Start of Records shown

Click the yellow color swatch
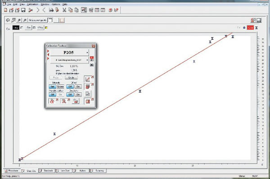270x179 pixels. (x=46, y=28)
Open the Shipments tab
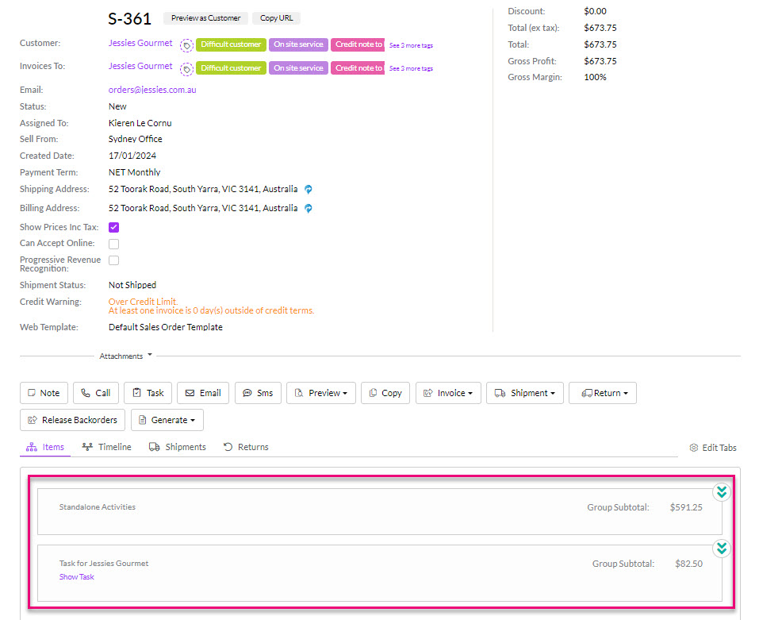The width and height of the screenshot is (759, 620). [x=178, y=447]
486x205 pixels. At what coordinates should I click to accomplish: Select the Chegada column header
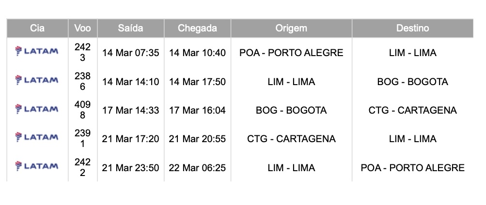click(197, 28)
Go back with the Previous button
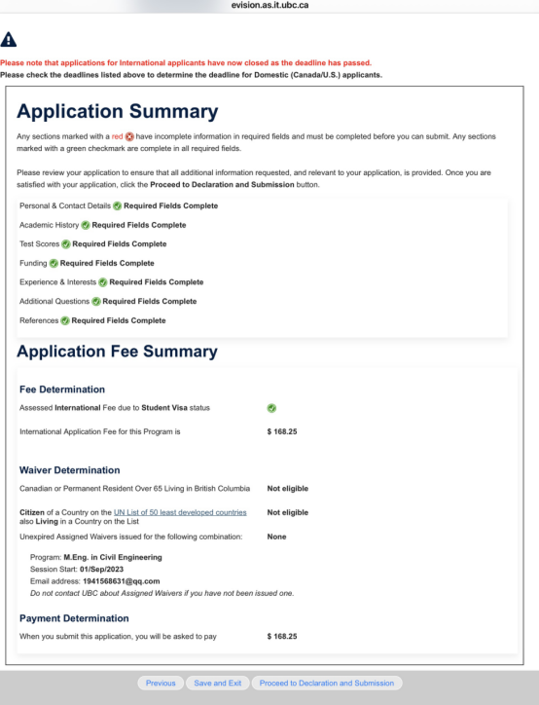 [x=161, y=683]
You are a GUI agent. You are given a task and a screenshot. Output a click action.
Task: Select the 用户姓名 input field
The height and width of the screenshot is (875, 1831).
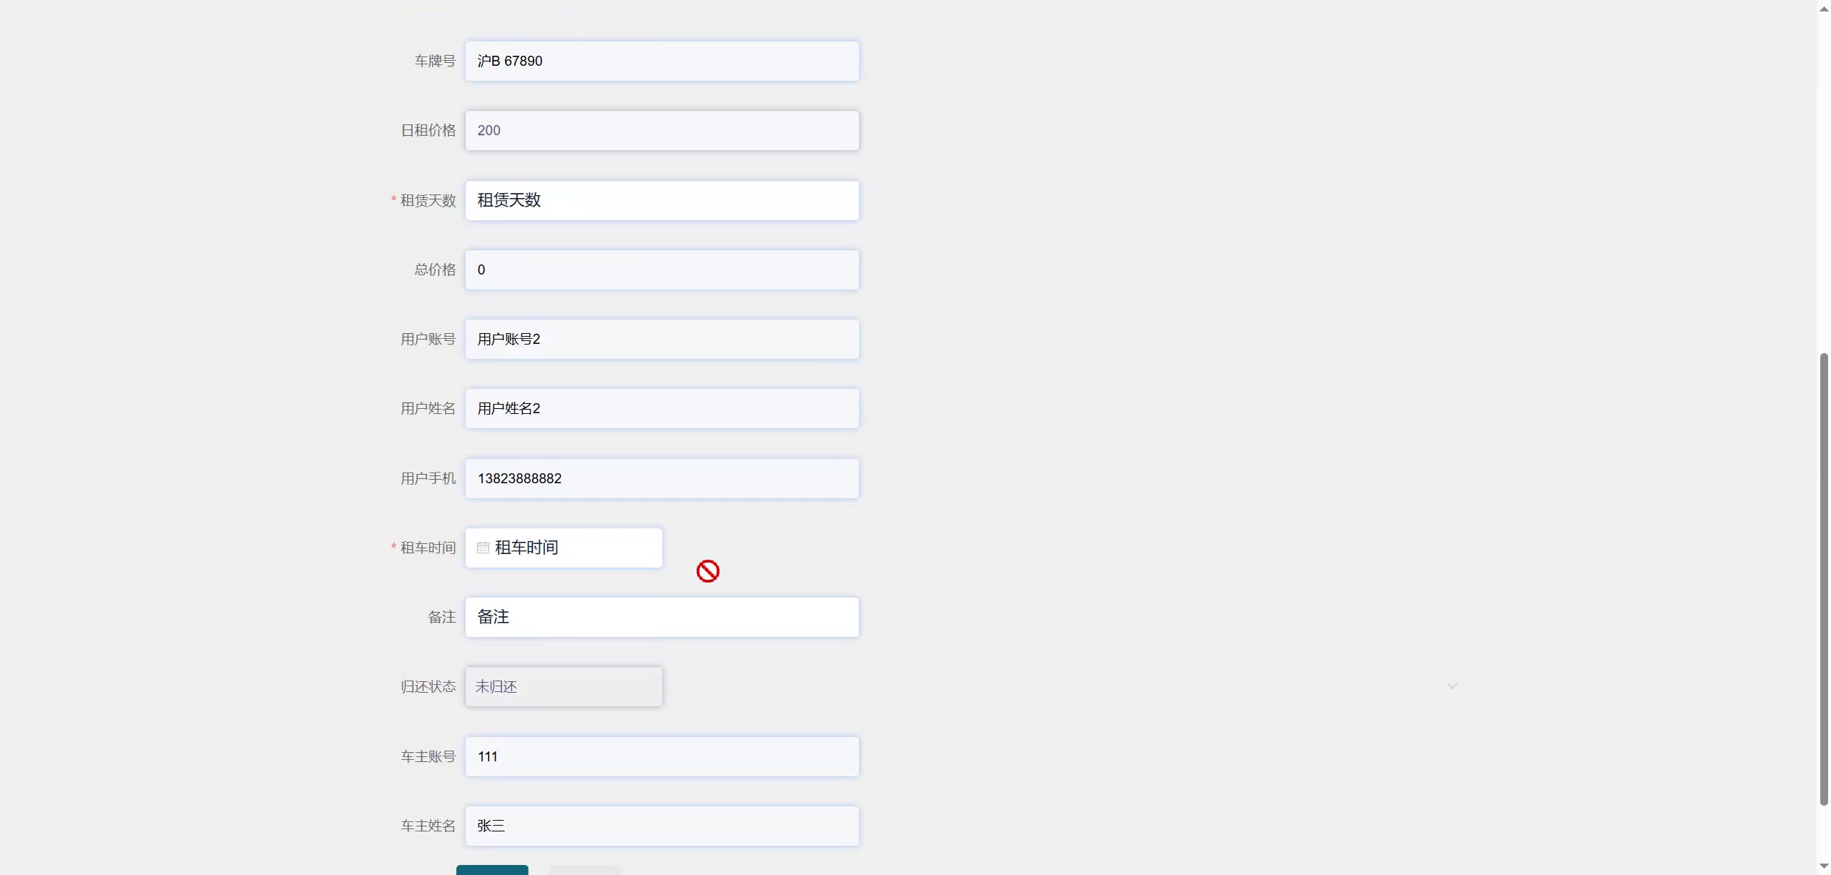(x=662, y=408)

End of Records shown

_Instructions to follow_
Recast every line of the records above as a Markdown table with the columns "No." and "Text", numbering the rows in order. Skip blank lines and leave out the pictures.

_The reply_
| No. | Text |
|---|---|
| 1 | Click the yellow color swatch |
| 2 | 270x179 pixels. (x=46, y=28) |
| 3 | Open the Shipments tab |
| 4 | The width and height of the screenshot is (759, 620). [x=178, y=447] |
| 5 | 486x205 pixels. At what coordinates should I click to accomplish: Select the Chegada column header |
| 6 | click(197, 28) |
| 7 | Go back with the Previous button |
| 8 |  [x=161, y=683] |
| 9 | You are a GUI agent. You are given a task and a screenshot. Output a click action. |
| 10 | Task: Select the 用户姓名 input field |
| 11 | The height and width of the screenshot is (875, 1831). |
| 12 | (x=662, y=408) |